My sister and brother-in-law were kind enough to wake up at the ungodly hour of 4:30am and drive our sorry butts from Monterey down to San Francisco to catch our morning flight to Lima…with a quick layover in Houston, TX. We flew Continental and were pleased to get to watch free movies on the six-hour international leg of our flight and get three free meals!
No hitches in immigration and customs either, although we would have preferred to have more legible stamps in our passports.
Our driver from our hostel (Flying Dog) was there waiting for us in the arrivals section. It was a bit of a trip seeing the Pacific Ocean on the taxi ride into the city knowing that we had traced the coastline of the same ocean early that day several thousand miles to the north on another continent. Perhaps unsurprisingly, we slept very well after our long travel day (despite the endless honking and street noise). Having internet and breakfast included the room was also a nice bonus.
A Whirlwind Day in Lima
We began our first full day in Peru with eggs, queso, and coffee at El Parquetito Cafe near Plaza de Kennedy (they seem to be big fans of JFK here, who knew?). Then we went on a long walk through Lima’s Miraflores neighborhood where we were staying.
A few highlights of the day included a gas station located smack in the middle of a wide avenue to allow for literal drive-thru refueling (sucks if you have a passenger side gas tank like I do), and many, many (too many) American fast-food transplants including Burger King, Pizza Hut, KFC, Starbucks, etc, and…Dunkin Donuts…on almost every corner! (It’s hard enough to find one of those in the States these days!)
We then went on a tour of the pre-Incan Huaca Pucllana ruins (an interesting old pyramid structure) with a very international group and learned about this ancient adobe village now located right in the middle of a metropolitan neighborhood. The government is working to preserve the area from further development.
I thought it would be cool to live across the street from an ancient pyramid, but wasn’t crazy about the idea of sleeping on top of a human sacrifice burial ground which is what most of the site was built for.

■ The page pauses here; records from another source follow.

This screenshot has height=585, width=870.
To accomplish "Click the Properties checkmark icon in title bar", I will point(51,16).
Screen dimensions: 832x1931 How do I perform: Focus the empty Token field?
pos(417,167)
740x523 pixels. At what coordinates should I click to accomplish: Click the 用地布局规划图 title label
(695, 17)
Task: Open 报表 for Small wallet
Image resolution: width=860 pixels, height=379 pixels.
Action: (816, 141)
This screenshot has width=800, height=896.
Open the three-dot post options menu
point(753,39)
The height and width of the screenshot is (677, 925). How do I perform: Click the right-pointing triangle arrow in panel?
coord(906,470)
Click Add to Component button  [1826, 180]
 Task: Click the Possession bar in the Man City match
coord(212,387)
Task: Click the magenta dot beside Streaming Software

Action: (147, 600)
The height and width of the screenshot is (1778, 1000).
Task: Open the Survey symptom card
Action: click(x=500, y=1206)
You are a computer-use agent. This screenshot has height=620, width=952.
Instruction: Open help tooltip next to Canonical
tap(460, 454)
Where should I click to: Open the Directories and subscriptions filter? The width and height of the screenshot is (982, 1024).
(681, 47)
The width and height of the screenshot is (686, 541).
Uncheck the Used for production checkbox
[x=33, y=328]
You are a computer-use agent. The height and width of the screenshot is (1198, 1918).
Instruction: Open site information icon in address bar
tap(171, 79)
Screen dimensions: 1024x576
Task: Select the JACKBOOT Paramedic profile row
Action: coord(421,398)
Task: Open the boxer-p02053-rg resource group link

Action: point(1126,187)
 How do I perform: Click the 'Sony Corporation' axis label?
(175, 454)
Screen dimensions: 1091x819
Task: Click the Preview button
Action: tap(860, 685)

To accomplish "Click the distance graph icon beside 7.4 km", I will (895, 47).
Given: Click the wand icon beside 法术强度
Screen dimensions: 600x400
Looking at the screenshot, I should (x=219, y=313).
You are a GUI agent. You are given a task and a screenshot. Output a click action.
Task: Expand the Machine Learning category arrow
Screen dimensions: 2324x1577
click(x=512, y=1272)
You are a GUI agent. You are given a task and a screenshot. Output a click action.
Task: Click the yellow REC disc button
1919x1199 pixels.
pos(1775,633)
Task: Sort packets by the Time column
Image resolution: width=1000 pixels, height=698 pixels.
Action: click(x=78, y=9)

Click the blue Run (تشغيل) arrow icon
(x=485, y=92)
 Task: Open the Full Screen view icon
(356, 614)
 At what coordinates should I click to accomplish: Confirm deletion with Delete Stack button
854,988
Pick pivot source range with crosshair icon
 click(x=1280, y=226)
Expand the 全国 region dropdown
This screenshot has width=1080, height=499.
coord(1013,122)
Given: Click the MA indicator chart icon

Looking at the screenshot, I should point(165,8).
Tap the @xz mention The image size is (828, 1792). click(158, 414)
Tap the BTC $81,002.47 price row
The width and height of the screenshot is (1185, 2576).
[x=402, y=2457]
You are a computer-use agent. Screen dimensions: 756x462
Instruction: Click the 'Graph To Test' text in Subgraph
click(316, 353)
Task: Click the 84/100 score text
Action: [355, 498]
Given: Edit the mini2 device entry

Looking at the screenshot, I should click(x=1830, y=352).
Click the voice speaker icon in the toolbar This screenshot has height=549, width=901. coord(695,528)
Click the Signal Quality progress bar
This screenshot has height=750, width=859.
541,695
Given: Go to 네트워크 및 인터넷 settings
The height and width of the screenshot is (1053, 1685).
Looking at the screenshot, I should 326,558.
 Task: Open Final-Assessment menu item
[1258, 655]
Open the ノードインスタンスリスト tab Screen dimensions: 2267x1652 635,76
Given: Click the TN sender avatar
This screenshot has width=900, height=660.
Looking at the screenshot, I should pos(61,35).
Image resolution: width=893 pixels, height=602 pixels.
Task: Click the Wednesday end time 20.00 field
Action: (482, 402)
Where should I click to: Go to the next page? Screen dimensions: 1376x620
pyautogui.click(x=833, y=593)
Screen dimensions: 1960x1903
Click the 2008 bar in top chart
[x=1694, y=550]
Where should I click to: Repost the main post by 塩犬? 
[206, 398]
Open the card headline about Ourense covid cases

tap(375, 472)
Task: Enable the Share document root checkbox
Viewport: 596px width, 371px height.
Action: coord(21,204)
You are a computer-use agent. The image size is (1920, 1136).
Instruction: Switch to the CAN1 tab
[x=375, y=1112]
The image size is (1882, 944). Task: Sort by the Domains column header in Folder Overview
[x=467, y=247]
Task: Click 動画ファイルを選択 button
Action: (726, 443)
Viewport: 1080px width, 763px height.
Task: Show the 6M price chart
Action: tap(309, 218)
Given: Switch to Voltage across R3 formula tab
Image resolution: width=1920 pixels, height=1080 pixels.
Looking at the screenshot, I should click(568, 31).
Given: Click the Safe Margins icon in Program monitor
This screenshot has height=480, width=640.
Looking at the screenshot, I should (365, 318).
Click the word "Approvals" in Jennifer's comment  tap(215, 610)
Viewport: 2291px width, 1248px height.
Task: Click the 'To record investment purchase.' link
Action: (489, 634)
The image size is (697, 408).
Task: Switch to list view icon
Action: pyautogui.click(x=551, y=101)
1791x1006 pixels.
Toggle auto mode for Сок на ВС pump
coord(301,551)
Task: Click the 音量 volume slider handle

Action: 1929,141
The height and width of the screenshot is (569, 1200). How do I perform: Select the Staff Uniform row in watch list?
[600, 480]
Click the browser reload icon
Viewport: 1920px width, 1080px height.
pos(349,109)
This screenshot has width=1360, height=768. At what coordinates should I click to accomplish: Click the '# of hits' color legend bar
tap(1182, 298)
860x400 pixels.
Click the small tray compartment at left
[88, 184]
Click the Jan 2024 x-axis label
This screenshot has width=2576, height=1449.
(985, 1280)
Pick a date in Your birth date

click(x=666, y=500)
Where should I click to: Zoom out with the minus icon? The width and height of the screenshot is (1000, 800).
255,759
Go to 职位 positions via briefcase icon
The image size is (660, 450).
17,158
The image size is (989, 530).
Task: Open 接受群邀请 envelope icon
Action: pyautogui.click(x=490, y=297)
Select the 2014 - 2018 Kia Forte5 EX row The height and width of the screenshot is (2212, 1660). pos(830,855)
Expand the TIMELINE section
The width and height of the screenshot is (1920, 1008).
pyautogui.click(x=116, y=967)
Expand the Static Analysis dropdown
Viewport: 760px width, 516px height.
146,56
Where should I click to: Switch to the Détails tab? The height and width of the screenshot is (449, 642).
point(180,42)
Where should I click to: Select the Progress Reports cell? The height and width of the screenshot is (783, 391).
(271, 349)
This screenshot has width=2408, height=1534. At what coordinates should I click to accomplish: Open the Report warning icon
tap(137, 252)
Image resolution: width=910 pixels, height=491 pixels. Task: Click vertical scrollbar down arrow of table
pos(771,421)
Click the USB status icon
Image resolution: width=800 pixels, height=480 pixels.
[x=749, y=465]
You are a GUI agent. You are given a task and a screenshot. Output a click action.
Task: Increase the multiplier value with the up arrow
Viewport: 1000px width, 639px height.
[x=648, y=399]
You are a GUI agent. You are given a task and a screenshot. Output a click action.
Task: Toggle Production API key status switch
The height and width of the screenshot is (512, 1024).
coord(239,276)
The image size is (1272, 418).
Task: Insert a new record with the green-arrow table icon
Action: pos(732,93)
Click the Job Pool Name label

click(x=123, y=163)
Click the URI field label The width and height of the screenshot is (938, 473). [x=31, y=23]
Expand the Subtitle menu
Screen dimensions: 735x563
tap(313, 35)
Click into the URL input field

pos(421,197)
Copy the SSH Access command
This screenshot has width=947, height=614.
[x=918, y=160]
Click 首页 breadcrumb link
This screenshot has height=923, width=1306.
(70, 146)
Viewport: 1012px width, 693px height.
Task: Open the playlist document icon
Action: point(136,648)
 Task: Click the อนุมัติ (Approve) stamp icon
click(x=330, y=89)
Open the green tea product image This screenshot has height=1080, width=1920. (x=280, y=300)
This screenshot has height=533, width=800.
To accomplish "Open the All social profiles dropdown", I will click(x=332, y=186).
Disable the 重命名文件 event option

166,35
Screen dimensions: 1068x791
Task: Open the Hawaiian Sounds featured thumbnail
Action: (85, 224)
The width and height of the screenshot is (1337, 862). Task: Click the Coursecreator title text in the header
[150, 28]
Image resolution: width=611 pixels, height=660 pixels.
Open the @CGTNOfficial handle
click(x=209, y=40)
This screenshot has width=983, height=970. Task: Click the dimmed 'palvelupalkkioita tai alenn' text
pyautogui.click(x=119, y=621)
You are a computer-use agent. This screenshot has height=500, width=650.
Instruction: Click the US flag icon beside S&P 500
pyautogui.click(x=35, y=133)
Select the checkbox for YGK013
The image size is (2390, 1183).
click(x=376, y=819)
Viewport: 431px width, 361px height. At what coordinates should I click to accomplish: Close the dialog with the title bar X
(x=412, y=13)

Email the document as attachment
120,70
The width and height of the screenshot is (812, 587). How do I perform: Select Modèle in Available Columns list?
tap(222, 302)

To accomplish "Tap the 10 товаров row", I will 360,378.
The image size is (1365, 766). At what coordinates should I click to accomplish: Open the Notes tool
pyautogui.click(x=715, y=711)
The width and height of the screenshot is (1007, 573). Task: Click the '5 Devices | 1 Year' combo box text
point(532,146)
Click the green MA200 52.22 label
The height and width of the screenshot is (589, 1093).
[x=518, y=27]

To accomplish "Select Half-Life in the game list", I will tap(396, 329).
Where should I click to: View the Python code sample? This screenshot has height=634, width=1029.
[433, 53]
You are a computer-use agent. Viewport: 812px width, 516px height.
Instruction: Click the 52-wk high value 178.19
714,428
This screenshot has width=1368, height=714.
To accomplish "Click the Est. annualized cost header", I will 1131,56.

Afterwards, we headed to a small bar underneath our hostel for our first Peruvian beer (Pilsen Callao), where we managed to catch the last few minutes of the Uruguay-Ghana World Cup match. After trying to activate my cell phone from Mozambique (which didn’t work out quite the way I had hoped) we caught a taxi to the bus station for our 16 hour ride to Arequipa, southeast of Lima.
Taking the Cruz del Sur Overnight Bus from Lima to Arequipa
After some research, I learned that the stretch of road from Lima to Arequipa was quite treacherous, due to the rugged Andean terrain. So, we opted for one of the more reputable tourist-class bus lines, Cruz del Sur. We splurged for the “VIP” seats on the bottom level of the double decker bus (US$10 extra) that reclined to 160 degrees. They served us complementary hot dinners which were pretty tasty, and we even got in several rounds of “bingo” before hitting the hay. No blackouts (I came close), but a good, rapid review of Spanish numbers…
Lori somehow managed to fall right asleep after devouring her Peruvian dinner AND Inca Kola (the popular bubblegum flavored soda that must be 80% sugar). I, on the other hand, had some difficulty sleeping on the winding, and often gravel or dirt roads, so we’ll probably keep our overnight buses throughout the Andes to a minimum.